A new study titled, "Trading Equity for Efficiency in Environmental Protection? Environmental Justice Effects from the SO2 Allowance Trading Program,” by Evan Ringquist, who works as professor in the Indiana University School of Public and Environmental Affairs, has allayed the fears about the formation of highly polluted ‘hot spots’ in the communities of minority and low-income group due to the trading of emission allowances.

His research brought out a very negligible amount of data to support the theory that allowance trading induces hot spots. The details of the study are to be published in the Social Science Quarterly journal this spring.

Evan Ringquist

The study concentrates on the sulfur dioxide allowance trading program (ATP) established in the U.S. market in 1990 by making changes to the then existing  Clean Air Act. The trading program introduced a market for selling or buying the pollution credits for reducing the level of SO2sulfur dioxide discharges that inflicted damages to  ecology with acid rains and created health problems to  humans. The program enabled those companies that reduced their pollution levels more than the required quantity to sell their credits to other companies to manage their deficits. Companies with higher level of pollution purchased the credits instead of spending more money on pollution reduction efforts.

Advocates of Environmental justice argued that the trading method will eventually make the purchasers of credits to import pollution to their regions while the sellers will export pollution. The feared that the pollution level will be more in the old industrial areas that operated for a number of years due to an increased level of capital requirement to implement pollution controls. They dreaded that the low income and minority communities living in the area will be more affected.

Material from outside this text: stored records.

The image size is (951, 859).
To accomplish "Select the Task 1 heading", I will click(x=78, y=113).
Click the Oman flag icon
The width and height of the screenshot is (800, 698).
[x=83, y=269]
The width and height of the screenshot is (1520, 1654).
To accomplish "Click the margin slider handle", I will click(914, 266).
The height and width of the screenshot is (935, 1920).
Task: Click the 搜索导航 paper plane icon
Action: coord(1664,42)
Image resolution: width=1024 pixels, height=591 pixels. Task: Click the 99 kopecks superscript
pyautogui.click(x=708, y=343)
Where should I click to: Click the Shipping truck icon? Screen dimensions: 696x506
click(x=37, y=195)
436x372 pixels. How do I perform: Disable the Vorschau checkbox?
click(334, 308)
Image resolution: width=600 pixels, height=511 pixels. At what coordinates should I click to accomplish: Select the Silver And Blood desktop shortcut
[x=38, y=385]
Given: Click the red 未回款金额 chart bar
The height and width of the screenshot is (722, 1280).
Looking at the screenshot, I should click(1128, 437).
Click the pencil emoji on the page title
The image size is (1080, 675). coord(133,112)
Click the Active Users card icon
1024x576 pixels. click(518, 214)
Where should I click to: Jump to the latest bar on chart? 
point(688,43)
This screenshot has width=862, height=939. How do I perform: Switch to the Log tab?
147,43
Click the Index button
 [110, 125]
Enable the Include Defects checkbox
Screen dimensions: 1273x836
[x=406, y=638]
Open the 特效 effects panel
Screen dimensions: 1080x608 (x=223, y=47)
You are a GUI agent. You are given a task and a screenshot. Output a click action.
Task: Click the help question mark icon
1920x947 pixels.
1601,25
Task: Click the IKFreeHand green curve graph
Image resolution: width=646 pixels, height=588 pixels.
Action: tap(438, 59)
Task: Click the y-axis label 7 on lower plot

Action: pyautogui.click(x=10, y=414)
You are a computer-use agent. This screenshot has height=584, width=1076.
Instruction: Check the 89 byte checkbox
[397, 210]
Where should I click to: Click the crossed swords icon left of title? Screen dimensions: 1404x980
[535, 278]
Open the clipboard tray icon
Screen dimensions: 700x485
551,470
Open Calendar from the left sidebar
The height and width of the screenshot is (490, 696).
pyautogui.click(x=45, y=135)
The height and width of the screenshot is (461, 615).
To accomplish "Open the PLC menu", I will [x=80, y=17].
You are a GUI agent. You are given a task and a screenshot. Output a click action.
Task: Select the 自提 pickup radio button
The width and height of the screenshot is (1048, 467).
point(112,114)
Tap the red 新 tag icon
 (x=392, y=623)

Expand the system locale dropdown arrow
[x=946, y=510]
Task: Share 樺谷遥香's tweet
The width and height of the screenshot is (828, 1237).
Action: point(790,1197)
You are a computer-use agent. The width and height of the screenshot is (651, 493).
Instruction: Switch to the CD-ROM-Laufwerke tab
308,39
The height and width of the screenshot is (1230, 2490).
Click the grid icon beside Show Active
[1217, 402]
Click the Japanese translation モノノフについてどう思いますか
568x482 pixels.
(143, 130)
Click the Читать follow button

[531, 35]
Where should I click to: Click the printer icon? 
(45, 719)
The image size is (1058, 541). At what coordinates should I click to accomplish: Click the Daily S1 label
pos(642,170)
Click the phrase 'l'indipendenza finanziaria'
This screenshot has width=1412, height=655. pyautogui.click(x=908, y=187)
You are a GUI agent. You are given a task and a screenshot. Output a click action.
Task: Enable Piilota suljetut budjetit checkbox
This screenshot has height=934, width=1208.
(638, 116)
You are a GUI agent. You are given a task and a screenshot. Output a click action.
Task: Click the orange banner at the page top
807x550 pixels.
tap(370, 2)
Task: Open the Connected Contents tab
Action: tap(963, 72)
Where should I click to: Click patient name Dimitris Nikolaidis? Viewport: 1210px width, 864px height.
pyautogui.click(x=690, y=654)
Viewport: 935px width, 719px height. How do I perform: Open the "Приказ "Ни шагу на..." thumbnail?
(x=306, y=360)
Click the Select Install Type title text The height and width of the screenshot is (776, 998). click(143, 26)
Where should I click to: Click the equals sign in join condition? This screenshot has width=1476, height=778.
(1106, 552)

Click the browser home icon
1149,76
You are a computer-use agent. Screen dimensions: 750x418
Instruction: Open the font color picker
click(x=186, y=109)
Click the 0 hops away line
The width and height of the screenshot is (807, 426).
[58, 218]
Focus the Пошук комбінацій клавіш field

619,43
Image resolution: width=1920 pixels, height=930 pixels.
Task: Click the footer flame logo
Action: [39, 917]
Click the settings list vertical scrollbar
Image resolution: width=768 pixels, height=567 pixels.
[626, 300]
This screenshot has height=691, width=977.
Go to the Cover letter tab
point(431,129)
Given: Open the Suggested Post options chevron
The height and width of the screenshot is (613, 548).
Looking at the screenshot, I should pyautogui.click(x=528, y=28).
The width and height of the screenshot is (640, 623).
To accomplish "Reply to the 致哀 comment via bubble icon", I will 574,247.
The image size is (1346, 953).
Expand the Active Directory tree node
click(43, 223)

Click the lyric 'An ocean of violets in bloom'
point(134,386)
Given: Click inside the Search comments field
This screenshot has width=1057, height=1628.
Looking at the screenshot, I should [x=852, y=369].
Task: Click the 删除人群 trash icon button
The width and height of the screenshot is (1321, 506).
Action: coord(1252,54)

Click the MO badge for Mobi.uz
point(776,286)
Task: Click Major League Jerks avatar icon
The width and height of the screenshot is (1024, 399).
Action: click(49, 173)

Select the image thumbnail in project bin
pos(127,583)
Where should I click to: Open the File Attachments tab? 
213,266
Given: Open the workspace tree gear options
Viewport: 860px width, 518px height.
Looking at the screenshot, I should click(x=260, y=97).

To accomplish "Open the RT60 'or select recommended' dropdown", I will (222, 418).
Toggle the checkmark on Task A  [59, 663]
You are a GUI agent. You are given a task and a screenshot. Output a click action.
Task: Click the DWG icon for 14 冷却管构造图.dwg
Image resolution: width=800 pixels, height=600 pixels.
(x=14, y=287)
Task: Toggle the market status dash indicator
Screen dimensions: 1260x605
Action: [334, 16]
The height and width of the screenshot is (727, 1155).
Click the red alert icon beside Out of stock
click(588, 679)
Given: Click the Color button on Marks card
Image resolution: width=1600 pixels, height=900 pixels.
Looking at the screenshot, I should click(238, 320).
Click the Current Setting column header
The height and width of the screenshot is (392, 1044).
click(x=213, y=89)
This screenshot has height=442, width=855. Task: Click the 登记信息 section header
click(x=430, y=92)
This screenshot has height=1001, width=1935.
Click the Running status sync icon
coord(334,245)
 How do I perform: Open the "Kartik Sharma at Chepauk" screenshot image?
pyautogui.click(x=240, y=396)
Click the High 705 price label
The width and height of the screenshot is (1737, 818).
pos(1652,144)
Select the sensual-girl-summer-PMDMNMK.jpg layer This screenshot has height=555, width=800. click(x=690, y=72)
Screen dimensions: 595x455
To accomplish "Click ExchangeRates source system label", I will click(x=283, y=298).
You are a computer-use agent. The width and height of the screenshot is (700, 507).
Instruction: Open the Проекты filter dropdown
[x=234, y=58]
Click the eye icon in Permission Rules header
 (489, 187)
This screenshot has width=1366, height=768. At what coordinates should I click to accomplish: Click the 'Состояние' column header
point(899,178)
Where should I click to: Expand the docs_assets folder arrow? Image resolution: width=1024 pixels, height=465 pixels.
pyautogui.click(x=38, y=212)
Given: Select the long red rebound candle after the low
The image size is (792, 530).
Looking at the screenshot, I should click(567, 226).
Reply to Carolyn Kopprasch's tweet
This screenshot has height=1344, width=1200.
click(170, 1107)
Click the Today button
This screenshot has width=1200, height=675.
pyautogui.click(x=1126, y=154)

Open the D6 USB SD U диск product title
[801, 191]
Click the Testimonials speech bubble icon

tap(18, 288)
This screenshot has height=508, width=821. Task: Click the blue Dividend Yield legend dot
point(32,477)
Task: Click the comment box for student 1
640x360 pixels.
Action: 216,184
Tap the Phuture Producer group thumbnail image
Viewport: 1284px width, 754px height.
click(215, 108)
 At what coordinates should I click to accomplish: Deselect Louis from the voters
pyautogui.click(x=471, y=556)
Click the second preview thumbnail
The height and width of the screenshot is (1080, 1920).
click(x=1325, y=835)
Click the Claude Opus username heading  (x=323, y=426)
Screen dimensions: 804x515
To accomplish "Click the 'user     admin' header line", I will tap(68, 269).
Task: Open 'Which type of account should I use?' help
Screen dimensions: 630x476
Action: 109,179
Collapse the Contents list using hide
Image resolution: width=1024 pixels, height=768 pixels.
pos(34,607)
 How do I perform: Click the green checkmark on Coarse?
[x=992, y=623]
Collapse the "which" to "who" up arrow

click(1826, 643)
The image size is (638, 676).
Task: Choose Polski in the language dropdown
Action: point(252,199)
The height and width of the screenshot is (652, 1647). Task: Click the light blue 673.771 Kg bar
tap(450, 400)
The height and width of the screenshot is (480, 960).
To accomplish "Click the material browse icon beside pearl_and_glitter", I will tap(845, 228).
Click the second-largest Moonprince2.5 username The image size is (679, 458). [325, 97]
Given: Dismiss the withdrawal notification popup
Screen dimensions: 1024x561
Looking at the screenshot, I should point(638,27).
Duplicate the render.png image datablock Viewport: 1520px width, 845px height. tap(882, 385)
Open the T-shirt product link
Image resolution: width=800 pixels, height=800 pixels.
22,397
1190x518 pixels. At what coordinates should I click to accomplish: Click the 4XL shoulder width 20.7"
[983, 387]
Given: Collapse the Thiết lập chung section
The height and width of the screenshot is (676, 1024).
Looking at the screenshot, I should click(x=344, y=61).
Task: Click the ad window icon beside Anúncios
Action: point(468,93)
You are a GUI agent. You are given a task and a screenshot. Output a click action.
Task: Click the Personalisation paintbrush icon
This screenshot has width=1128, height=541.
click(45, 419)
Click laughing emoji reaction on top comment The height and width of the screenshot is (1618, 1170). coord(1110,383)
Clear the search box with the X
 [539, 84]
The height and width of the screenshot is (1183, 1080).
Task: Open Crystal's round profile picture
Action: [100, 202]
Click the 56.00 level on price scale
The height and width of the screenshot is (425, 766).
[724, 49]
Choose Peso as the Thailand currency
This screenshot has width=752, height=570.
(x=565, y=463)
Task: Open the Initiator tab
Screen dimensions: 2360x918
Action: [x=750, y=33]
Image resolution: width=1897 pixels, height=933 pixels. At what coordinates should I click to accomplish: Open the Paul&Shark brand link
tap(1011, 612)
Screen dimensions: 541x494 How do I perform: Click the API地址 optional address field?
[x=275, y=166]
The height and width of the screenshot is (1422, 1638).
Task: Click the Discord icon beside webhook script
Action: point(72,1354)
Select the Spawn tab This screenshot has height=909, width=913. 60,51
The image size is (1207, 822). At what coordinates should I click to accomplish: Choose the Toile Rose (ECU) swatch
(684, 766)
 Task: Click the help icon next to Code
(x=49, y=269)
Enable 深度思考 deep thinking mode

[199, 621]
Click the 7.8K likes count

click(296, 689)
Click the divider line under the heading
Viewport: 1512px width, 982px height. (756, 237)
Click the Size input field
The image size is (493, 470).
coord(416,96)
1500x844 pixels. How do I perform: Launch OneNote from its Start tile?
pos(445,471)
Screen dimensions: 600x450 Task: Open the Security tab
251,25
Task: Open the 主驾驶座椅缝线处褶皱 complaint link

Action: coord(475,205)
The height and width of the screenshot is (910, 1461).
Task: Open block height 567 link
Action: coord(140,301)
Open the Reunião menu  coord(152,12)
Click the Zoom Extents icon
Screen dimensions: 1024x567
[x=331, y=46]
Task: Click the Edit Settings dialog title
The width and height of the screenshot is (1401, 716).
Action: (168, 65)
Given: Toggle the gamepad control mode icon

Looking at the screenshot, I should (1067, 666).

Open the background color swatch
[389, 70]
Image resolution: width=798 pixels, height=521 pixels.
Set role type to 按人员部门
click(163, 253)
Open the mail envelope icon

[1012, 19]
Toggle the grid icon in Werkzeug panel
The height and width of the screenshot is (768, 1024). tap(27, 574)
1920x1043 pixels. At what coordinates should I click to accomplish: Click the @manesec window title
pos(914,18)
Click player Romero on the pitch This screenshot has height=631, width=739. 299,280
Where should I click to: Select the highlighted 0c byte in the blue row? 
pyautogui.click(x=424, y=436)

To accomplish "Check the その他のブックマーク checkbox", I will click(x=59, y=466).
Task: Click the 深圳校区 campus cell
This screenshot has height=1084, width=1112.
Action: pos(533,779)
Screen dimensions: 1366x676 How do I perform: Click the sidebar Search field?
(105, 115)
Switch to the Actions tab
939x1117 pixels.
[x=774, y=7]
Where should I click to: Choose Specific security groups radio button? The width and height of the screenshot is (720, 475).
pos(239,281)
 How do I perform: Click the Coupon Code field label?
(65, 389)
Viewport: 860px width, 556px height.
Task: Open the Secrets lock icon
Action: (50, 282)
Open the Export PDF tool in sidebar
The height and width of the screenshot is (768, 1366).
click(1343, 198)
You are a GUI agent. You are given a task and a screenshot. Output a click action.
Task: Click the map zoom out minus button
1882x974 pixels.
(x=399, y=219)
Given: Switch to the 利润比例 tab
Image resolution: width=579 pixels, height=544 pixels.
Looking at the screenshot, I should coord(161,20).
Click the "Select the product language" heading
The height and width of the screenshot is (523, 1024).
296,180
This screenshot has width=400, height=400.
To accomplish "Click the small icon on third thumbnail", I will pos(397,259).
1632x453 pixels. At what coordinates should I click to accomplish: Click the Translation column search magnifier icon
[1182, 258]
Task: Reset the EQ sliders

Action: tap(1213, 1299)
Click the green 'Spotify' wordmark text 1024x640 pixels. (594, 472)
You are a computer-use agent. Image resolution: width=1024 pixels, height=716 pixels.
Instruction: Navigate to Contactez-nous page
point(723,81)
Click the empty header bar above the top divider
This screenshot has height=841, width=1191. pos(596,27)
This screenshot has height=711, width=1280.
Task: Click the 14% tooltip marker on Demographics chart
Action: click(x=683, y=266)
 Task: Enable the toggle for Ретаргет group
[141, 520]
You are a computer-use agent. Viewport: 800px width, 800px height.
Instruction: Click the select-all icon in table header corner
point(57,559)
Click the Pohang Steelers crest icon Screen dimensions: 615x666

For his study Ringquist has investigated and researched the trading records of all the manufacturing facilities that joined the sulfur dioxide allowance program between the periods January 1995 to March 2009. He utilized a number of statistical examples to ascertain the effect of the allowance on the poor and black communities and detected that the program did not affect them. He further found that communities with increased percentage of Hispanic and African-American residents did suffer less than the other areas. His study found that the trading caused more SO2 emissions in areas with large percentage of uneducated population.

This study is anticipated to assist the government in formulating its upcoming emission trading programs by including the local communities to monitor the consequence effectively.